Publicado: Mié Jun 03, 2009 9:43 pm
por Anibal clar
Hola a todos.

Ahí va la parte sexta.

Sector oeste y sur.

El capitán Grognardheim se adentró en el bosque por donde salía la carretera que venía de la ciudad (B1). Había decidido y consensuado con el coronel, que 2/3 de su compañia se atrincherarían en el bosque y cortarían la carretera.
Entre los árboles se encontraban con todo tipo de armas sus muchachos, había trampas por todos sitios, y el bosque se podría convertir en una trampa mortal para sus enemigos.
Y es que Grognardheim, que entre otras cosas podía presumir de haber estado en Eben Emael y en el asalto en Creta, de haberse curtido en el grupo Ramcke en Africa y de haber estado en Cassino, era un oficial sumamente eficiente y poco tenía ya que aprender de la guerra.
Lamentaba la desaparición de la Luftwaffe de los cielos de Europa, pero en esa batalla que ahora le ocupaba, el parte meteorológico había anunciado cielos encapotados y techo muy bajo de nubes, por lo que ninguno de los dos bandos podría usar su aviación.
No sabía si eso sería mejor o peor, pues la aviación soviética contaba ahora con buenos aparatos y cada vez mejores aviadores, y la Luftwaffe ya no tenía fuerza para realizar muchas salidas.
En su sector sur, el capitán de los fallschirmjaeger disponía de dos Stug III, un pak 40 y un semioruga, amén del resto de su compañía perfectamente atrincherada.

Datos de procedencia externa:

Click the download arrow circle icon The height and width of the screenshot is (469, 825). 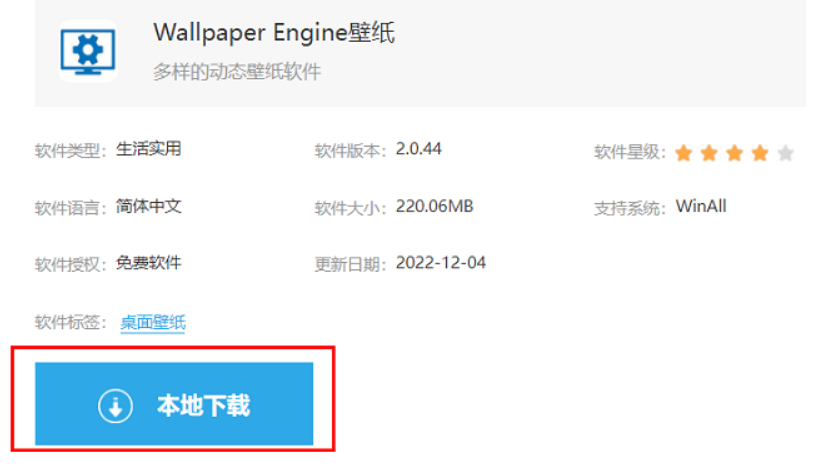coord(115,406)
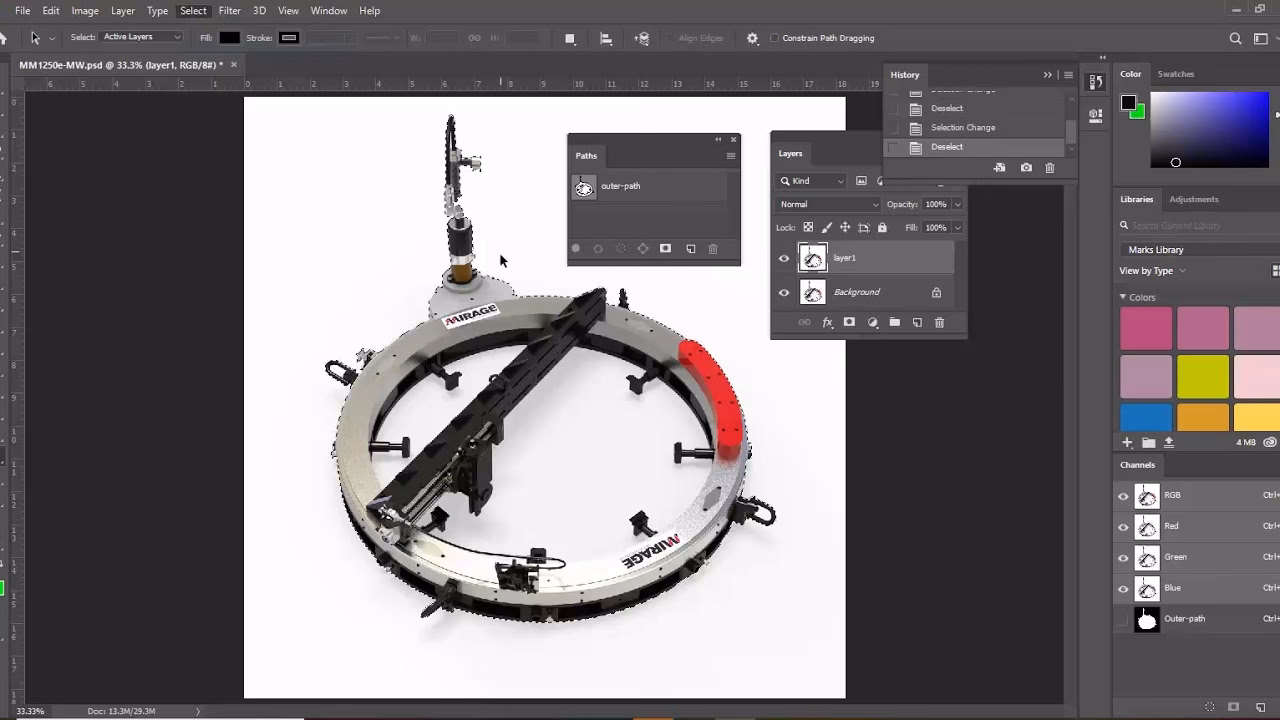
Task: Switch to the Swatches tab
Action: coord(1175,74)
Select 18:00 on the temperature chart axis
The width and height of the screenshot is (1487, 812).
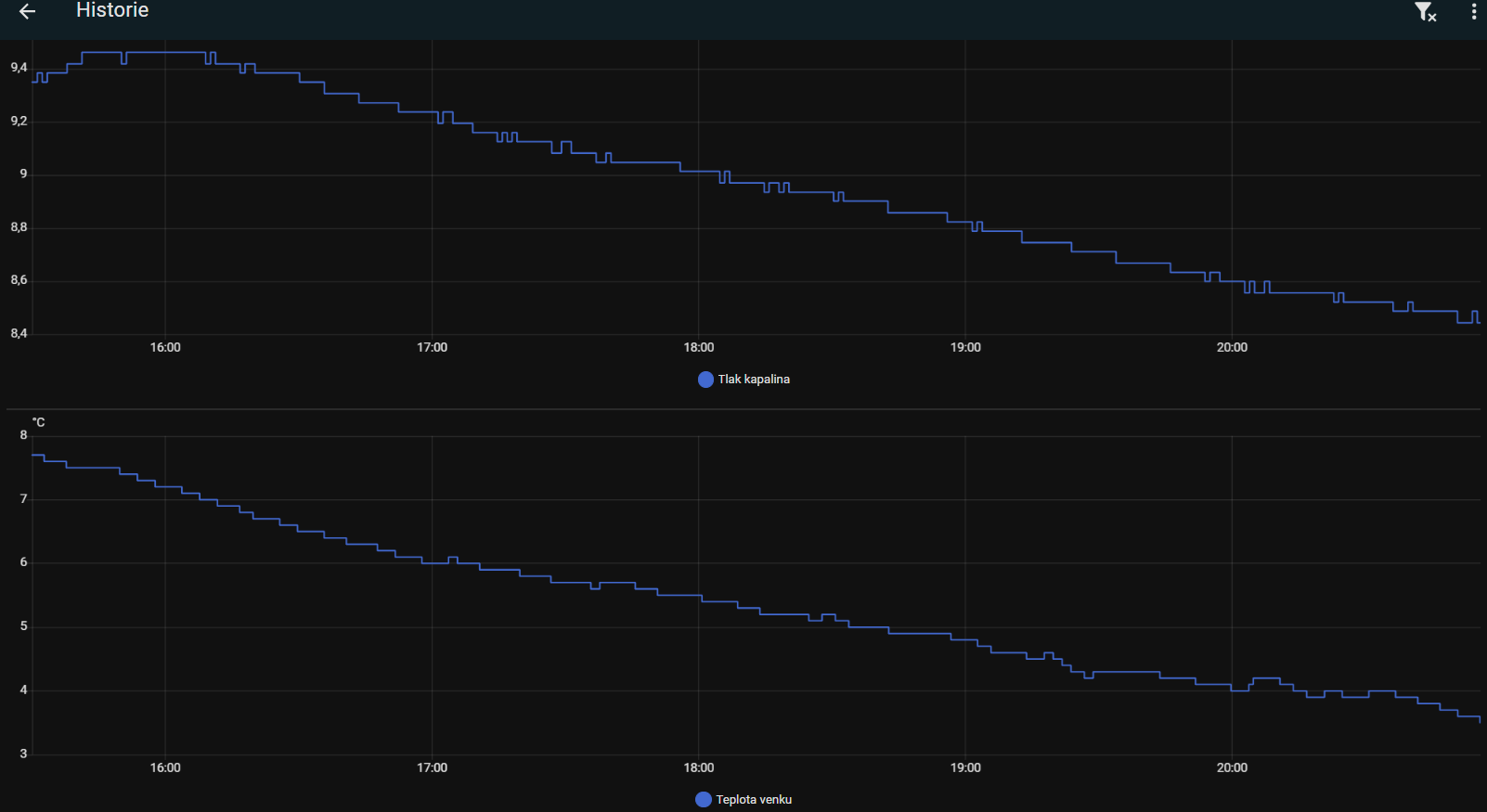[699, 767]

En general se habían cubierto todas las entradas posibles a la zona para vehículos con campos de minas, los soldados habían trabajado como animales preparando el despliegue, las trampas y los posibles despliegues posteriores según fuesen los acontecimientos.

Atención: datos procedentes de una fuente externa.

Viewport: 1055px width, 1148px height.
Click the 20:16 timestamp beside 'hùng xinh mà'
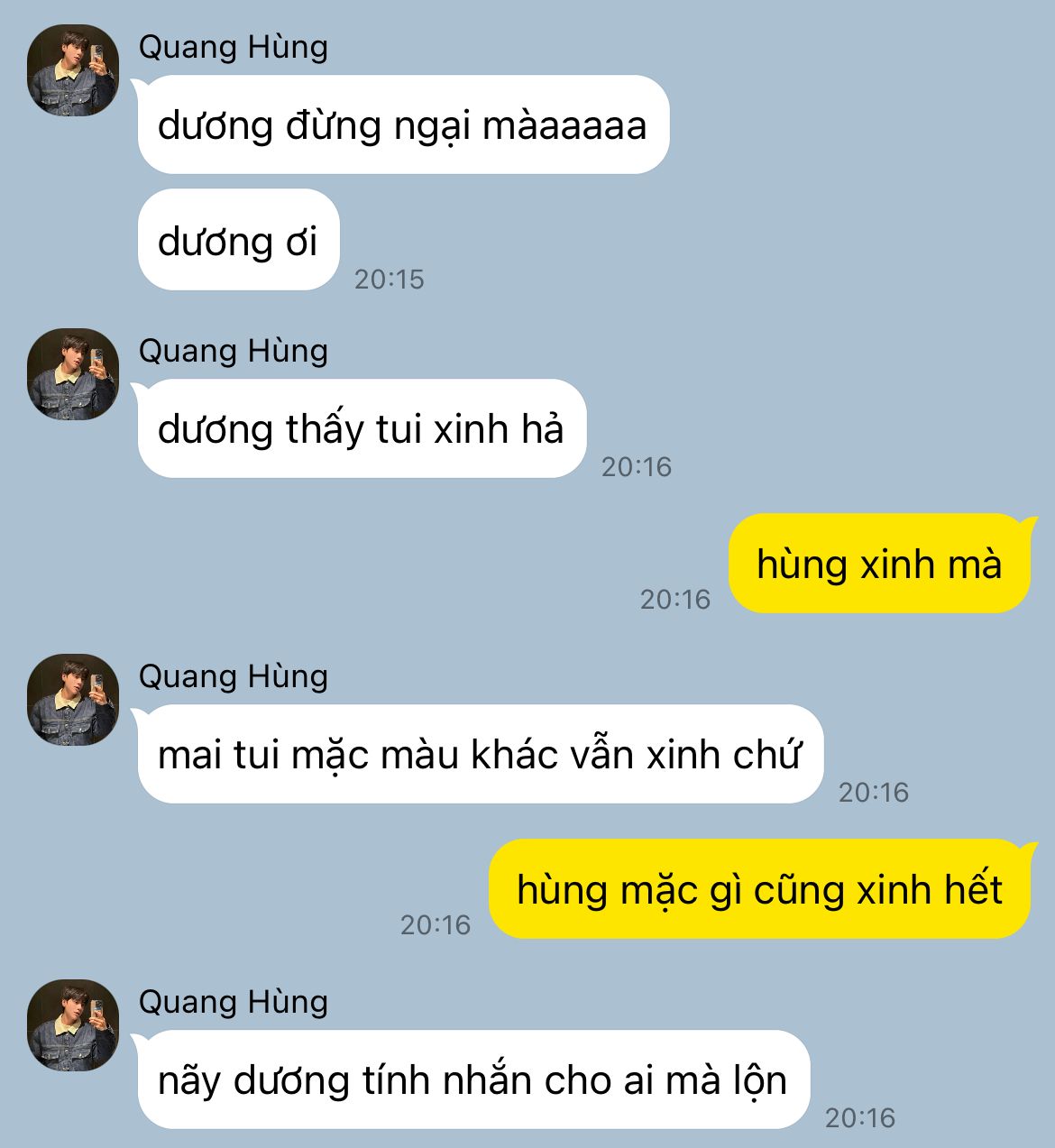(x=675, y=600)
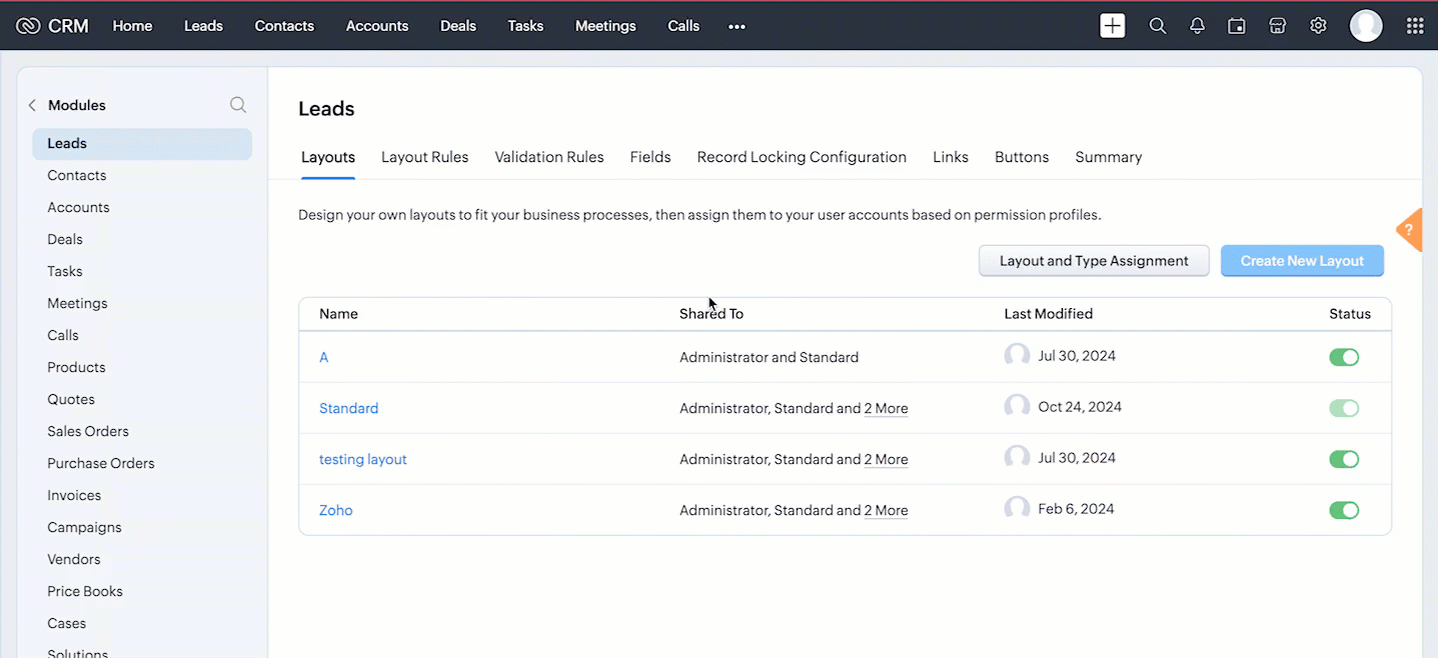Viewport: 1438px width, 658px height.
Task: Toggle status of layout A
Action: coord(1343,357)
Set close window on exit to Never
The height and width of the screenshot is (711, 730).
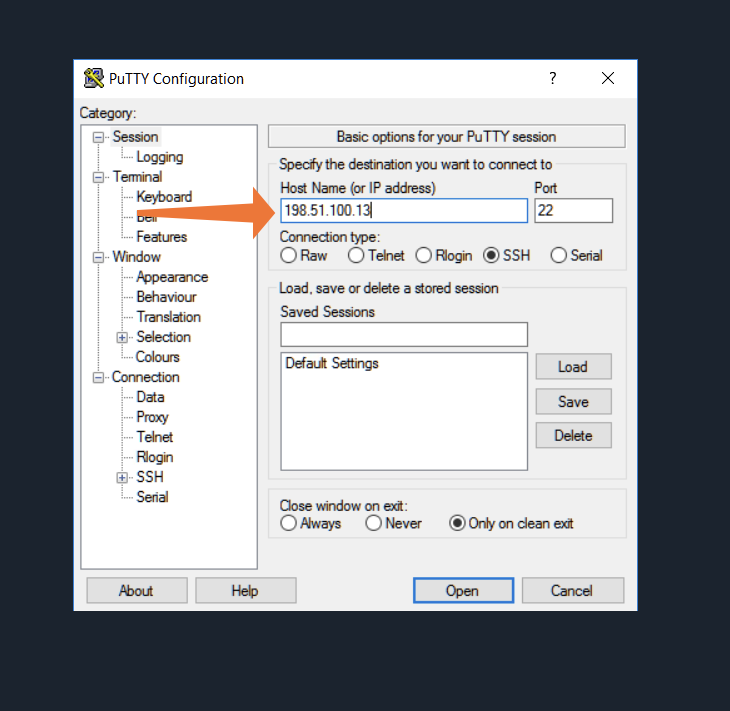374,523
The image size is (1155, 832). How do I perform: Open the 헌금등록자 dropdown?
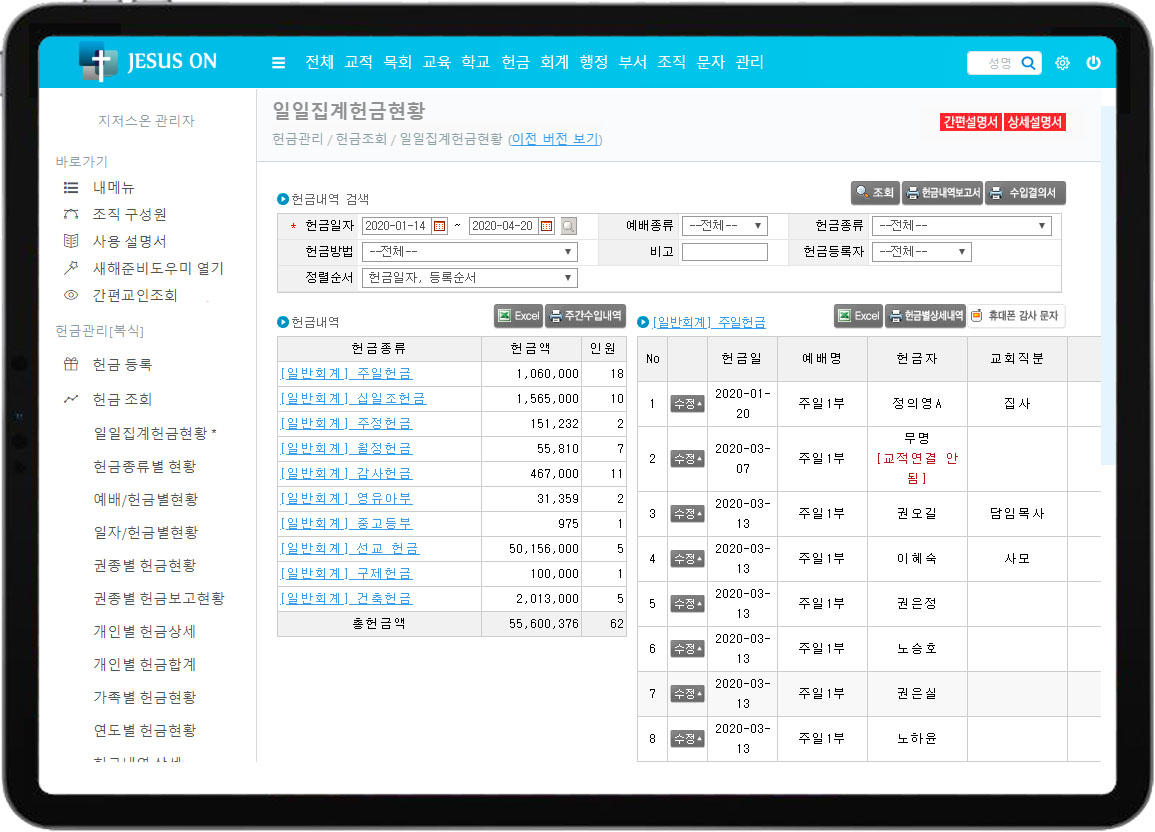coord(921,252)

Grognarheim sabía que si era frenado el primer y poderoso envite del enemigo, se tendría bastante ganado.
Se había hecho de noche y después de todo un agotador día de trabajo, estaba muy cansado. se sentó al pie de un árbol y empezó a comerse una manzana. Había un silencio sepulcral y hacía bastante frío. Se le cerraban los ojos. Se le cerraban...
Vió un puerto de mar. Había alguien pescando ahí delante. Se acercó a la persona sentada sobre el cantil del muelle que sujetaba una caña.
La persona se volvió. Gerd (el nombre de pila de Grognardheim) conocía aquella cara.
- Papá... ¡papá! cuanto tiempo. ¿qué haces aquí?
- Gerd, sientate aquí.
- Papá pero tú estás muerto.
- ja ja. ¿muerto?
- Si. Cuanto me alegro de verte. Hacía tanto tiempo...
- Los sentimientos nunca mueren, Gerd. Por eso me ves.
- Y yo... ¡ Si soy un niño !
- Claro, siempre serás un niño Gerd.
- El pueblo papá. Tengo que estar con mis compañeros.
- ¿te vas, Gerd?
- Papá, mis compañeros...
- Yo también estaré en el pueblo contigo, hijo mío.

En ese momento se le cayó la media manzana que aún no había comido de la mano, y Grognarheim abrió bruscamente los ojos, contemplando la opresora oscuridad que le rodeaba.